The following glossary of terms and abbreviations is divided into two parts: 
1. 
Resources and reserves as defined by the SPE-PRMS; 
2. 
General terms commonly used in the upstream petroleum industry. 
 
Terms and abbreviations for resources and reserves as per the SPE-PRMS 
PRMS 
Petroleum Resources Management System. Reserves and Resources are defined by the Society of 
Petroleum Engineers (‘SPE’), American Association of Petroleum Geologists (‘AAPG’), World 
Petroleum Council (‘WPG’) and the Society of Petroleum Evaluation Engineers (‘SPEE’). The detail 
of the PRMS is available as a download from the website of the SPE: www.spe.org 
The petroleum resources classification framework is illustrated below: 
Prospective Resources 
Those quantities of petroleum estimated, as of a given date, to be potentially recoverable from 
undiscovered (hypothetical) accumulations by application of future development projects. The 
categories of decreasing certainty are Low, Best and High Estimates. 
Low, 1U 
Low estimate of Prospective Resources. The abbreviation “1U” is an informal, alternative acronym 
Best, 2U 
Best estimate of Prospective Resources. The abbreviation “2U” is an informal, alternative acronym. 
High, 3U 
High estimate of Prospective Resources. The abbreviation “3U” is an informal, alternative acronym. 
Play 
A project associated with a prospective trend of potential prospects, but which requires more data 
acquisition and/or evaluation to define specific leads or prospects. The succession of increasing 
maturity of concept is play, lead and then prospect. 
Lead 
A project associated with a potential accumulation that is currently poorly defined and requires more 
data acquisition and/or evaluation to be classified as a prospect. A lead has a greater maturity of 
concept than a play but less than a prospect. 
Prospect 
A project associated with a potential accumulation that is sufficiently well defined to represent a 
viable drilling target and does not require further data acquisition or evaluation i.e., a prospect is 
mature for drilling. 
Chance of Discovery 
The chance that the accumulation will result in the discovery of petroleum. The term chance is 
preferred in lieu of risk for general usage. Commonly applied to a drillable prospect where 
Prospective Resources are estimated, and factors include the product of the separate chances of 
source rock, migration, reservoir and trap. 
Chance of Development 
The chance that a prior discovery of petroleum will be commercially developed. 
Chance of Commerciality 
For an undiscovered accumulation the chance of commerciality is the product of the chance of 
discovery and chance of development 
Discovery 
Is one or more accumulations of petroleum for which one or more exploratory wells have established 
through testing, sampling and/or logging the existence of significant quantities of potentially 
moveable hydrocarbons. In this context “significant” implies that there is evidence of a sufficient 
quantity of petroleum to justify estimating the in-place volume demonstrated by the well(s) and for 
evaluating the potential for economic recovery. 
Contingent Resources 
Those quantities of petroleum are estimated, as of a given date, to be potentially recoverable from 
known accumulations, but the applied project(s) are not yet currently mature enough for commercial 
development due to one or more contingencies. The categories of decreasing certainty are Low, 
Best and High estimates.

◆ ◆ ◆ ◆ ◆

#### To be done:
According to the petroleum glossary, what is the succession of increasing maturity of concept? The data that comes next has no connection to the petroleum glossary.

#### Data lines:
◆ ◆ ◆ ◆ ◆

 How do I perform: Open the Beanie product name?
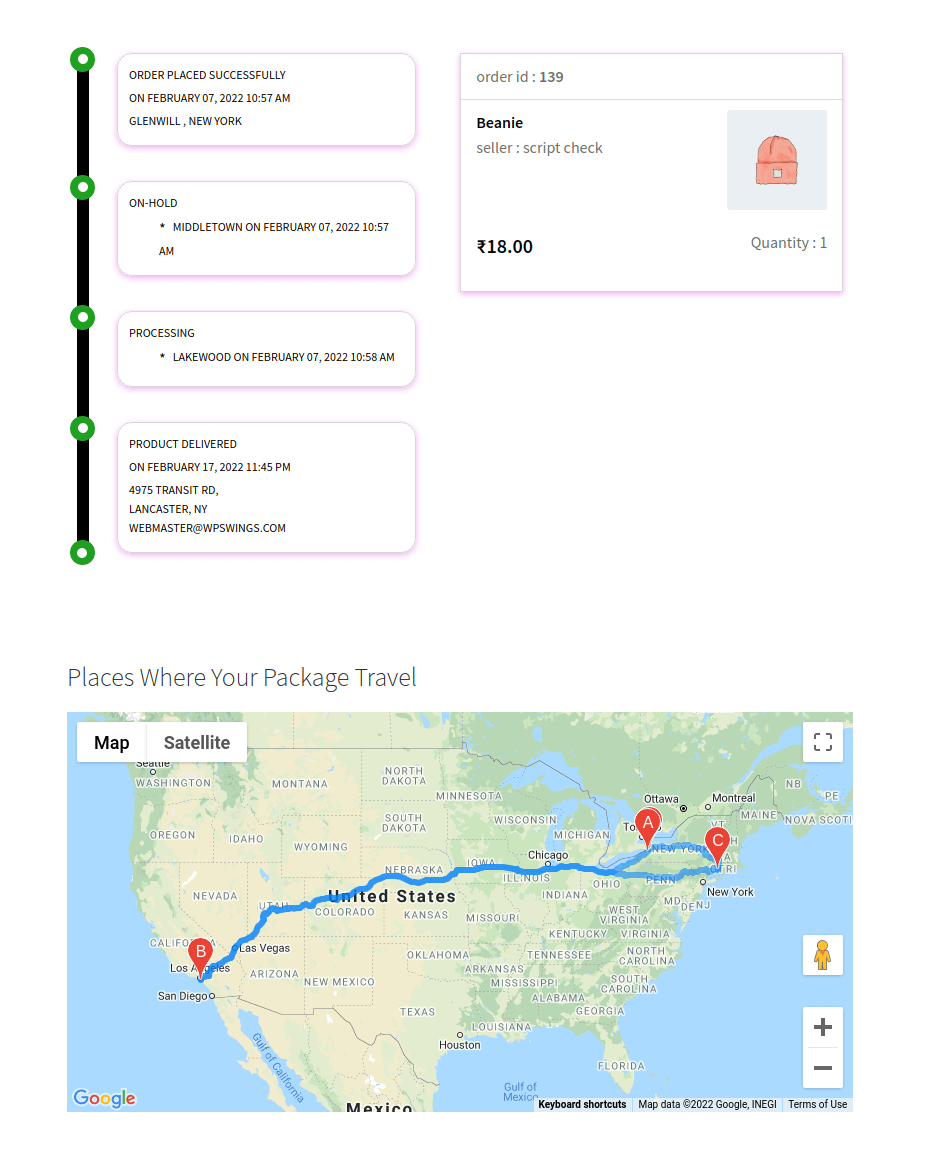click(x=500, y=123)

◆ ◆ ◆ ◆ ◆

#### Result for this task:
Play, lead and then prospect.